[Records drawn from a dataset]
* * * *

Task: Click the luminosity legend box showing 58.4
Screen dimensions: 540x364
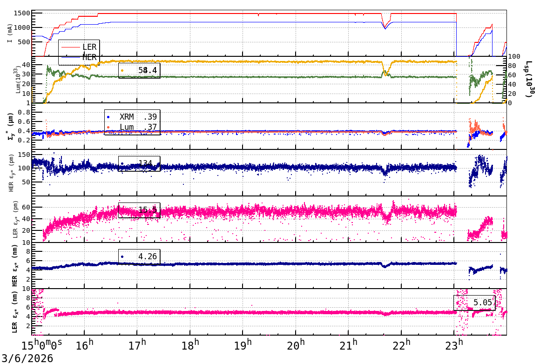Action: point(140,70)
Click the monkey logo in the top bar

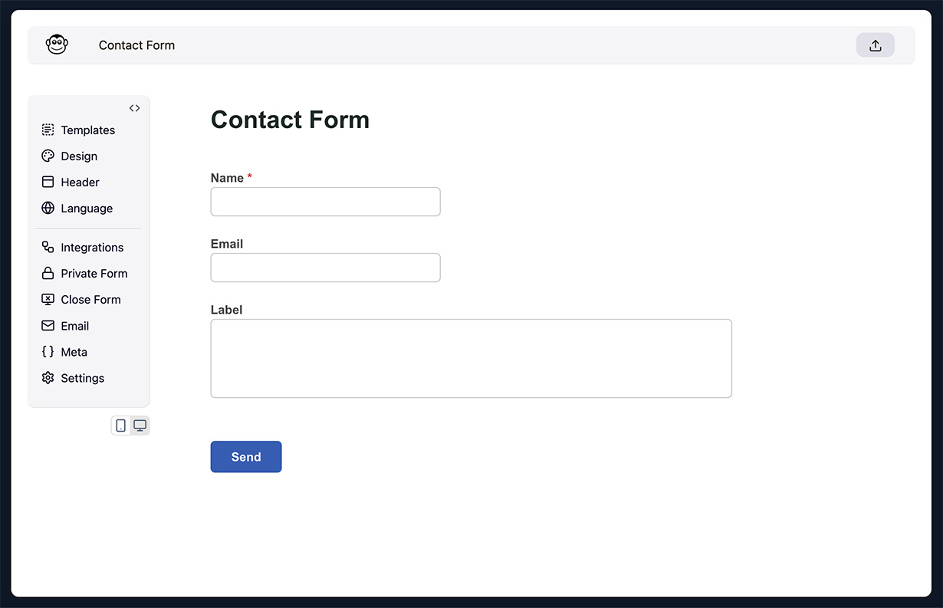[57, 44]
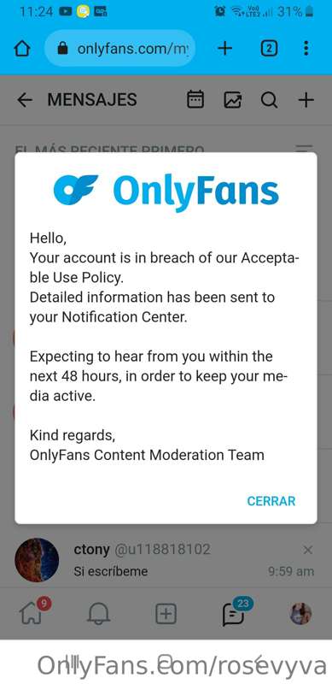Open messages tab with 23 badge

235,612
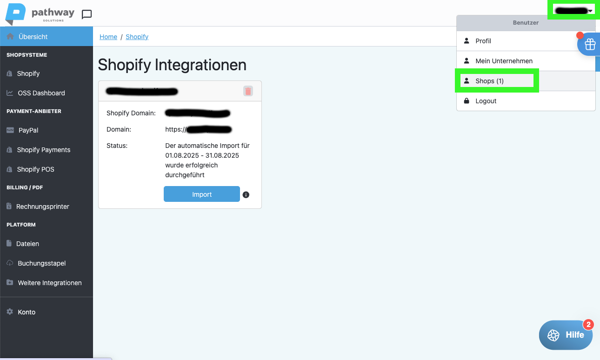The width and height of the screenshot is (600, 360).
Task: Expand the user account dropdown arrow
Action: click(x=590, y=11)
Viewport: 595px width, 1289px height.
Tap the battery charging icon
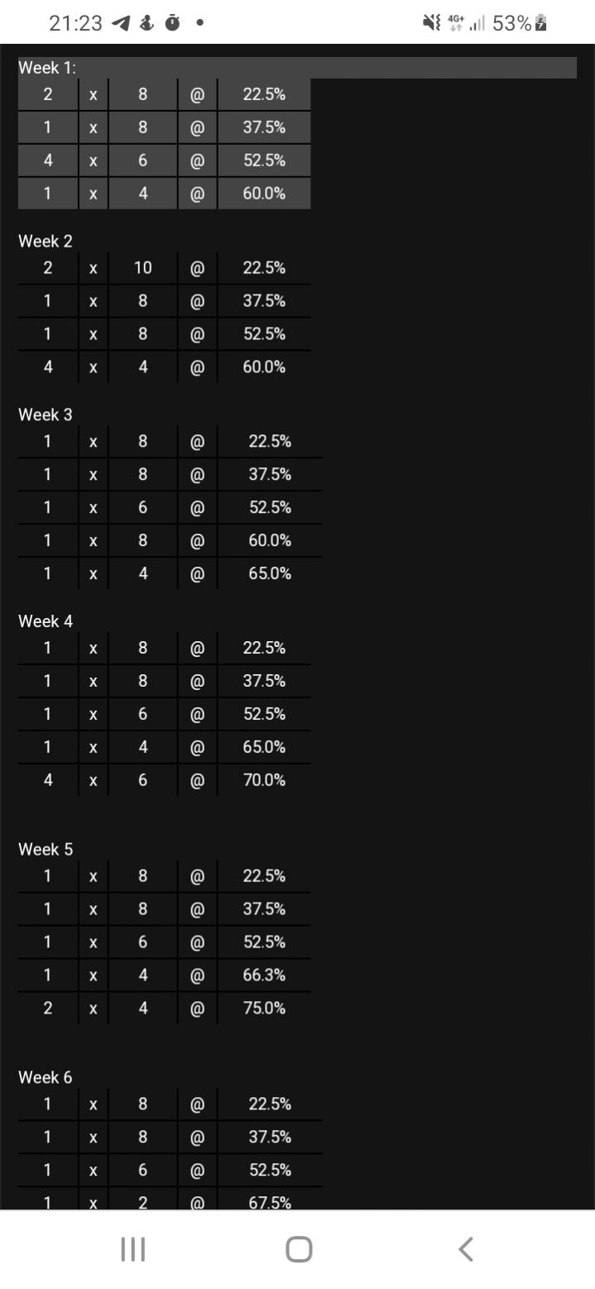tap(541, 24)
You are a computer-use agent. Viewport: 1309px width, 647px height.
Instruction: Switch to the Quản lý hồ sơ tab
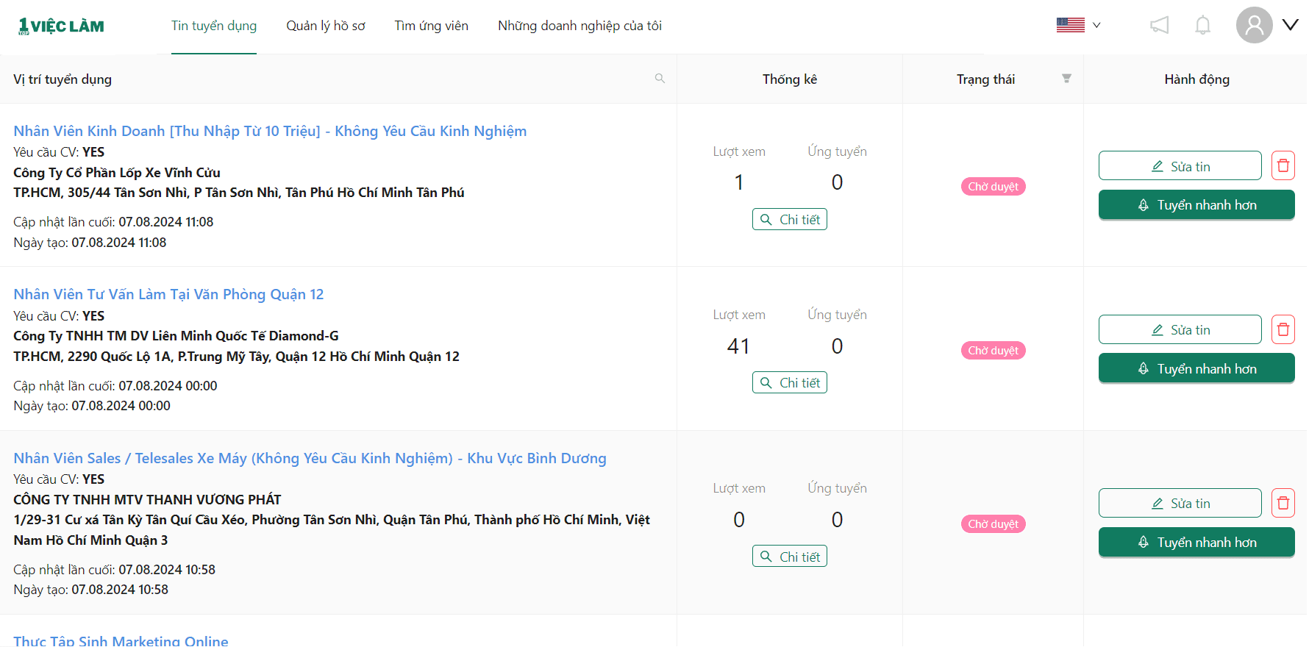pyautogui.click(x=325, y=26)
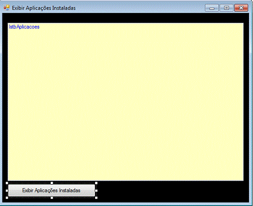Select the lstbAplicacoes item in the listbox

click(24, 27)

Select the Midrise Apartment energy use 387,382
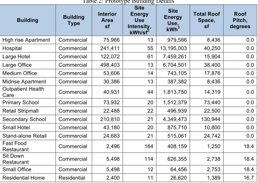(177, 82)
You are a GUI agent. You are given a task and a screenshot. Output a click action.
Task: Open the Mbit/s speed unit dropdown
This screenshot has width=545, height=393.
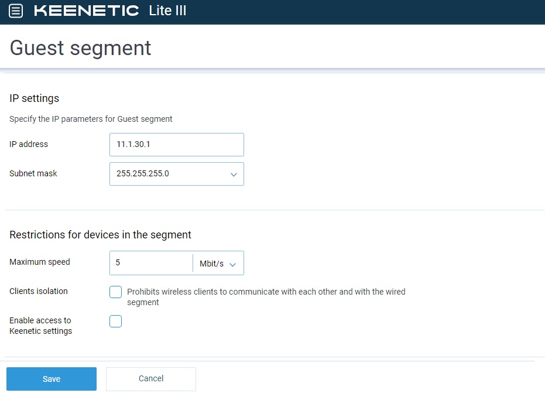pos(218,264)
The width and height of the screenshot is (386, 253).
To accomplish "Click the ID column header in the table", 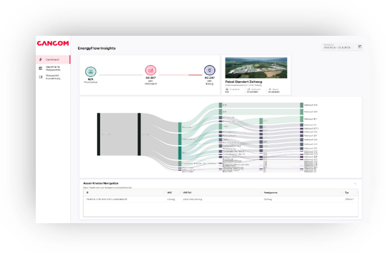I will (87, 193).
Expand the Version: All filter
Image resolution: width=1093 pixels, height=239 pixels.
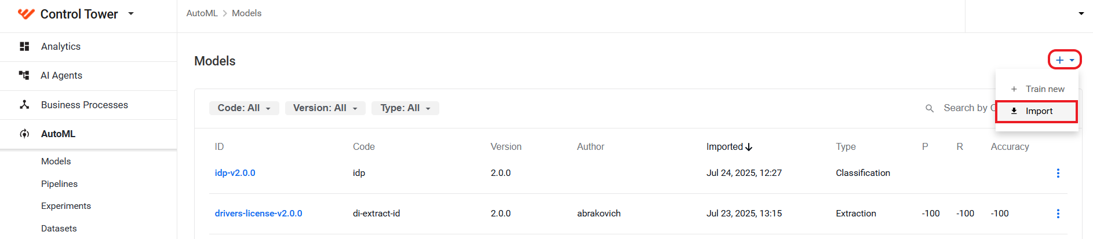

* * * *

REQUIRED WORK:
The lines above starting at the one that holds "Instruction: Switch to the Quản lý hồ sơ tab" and ending at the one that holds "Task: Open the Mbit/s speed unit dropdown" are to be written out exactly, ends included, and no pictures are to be copied.

EXPECTED ANSWER:
Instruction: Switch to the Quản lý hồ sơ tab
pyautogui.click(x=325, y=26)
Select the lstbAplicacoes item in the listbox

click(24, 27)

Select the Midrise Apartment energy use 387,382
(177, 82)
You are a GUI agent. You are given a task and a screenshot. Output a click action.
Task: Open the Mbit/s speed unit dropdown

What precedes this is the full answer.